Content starts
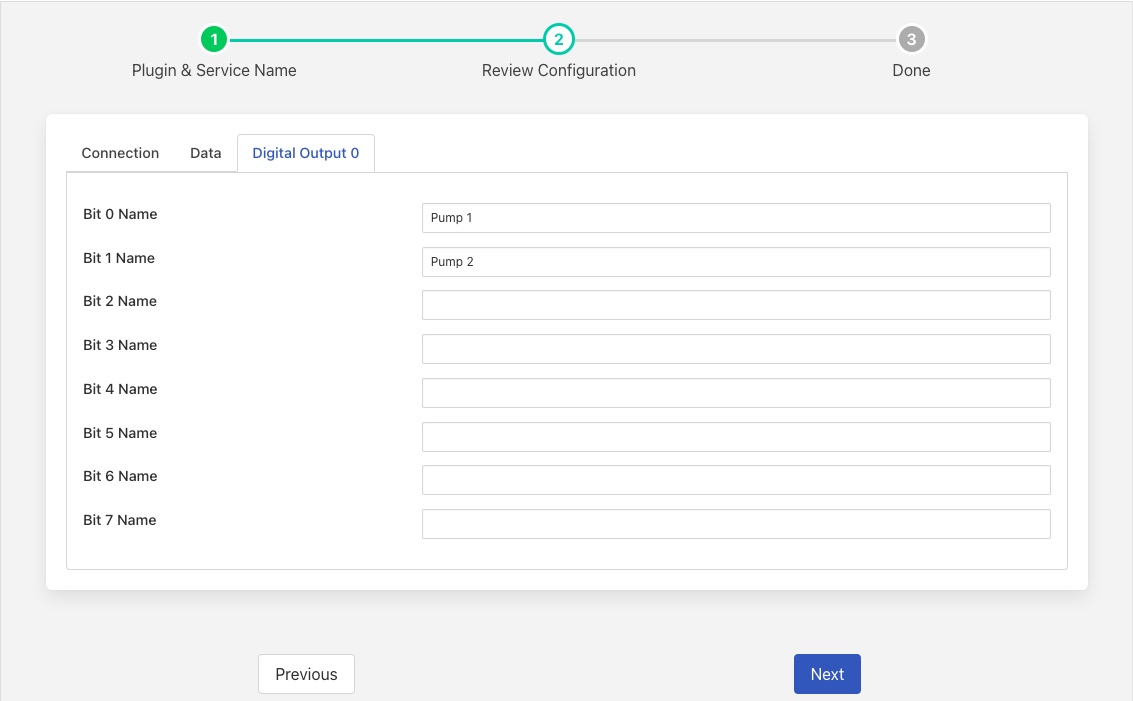This screenshot has height=701, width=1133.
Task: Click step 3 Done circle
Action: point(911,40)
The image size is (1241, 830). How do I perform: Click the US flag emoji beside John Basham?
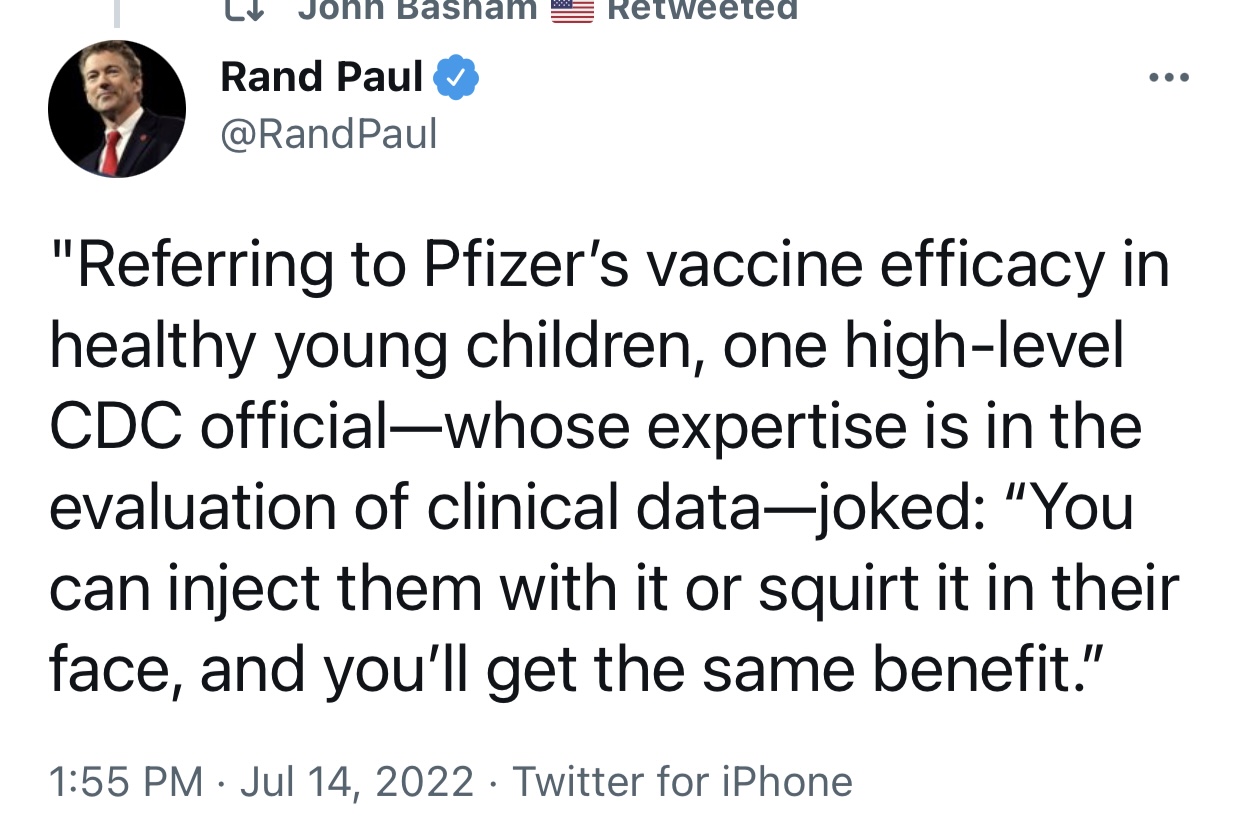pyautogui.click(x=573, y=8)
Content ends
What to work on: In the records above, find the line containing "The image size" and restate it and every line after it word for word, all pictures excluded.

Result of the exercise:
The image size is (1241, 830). How do I perform: Click the US flag emoji beside John Basham?
pyautogui.click(x=573, y=8)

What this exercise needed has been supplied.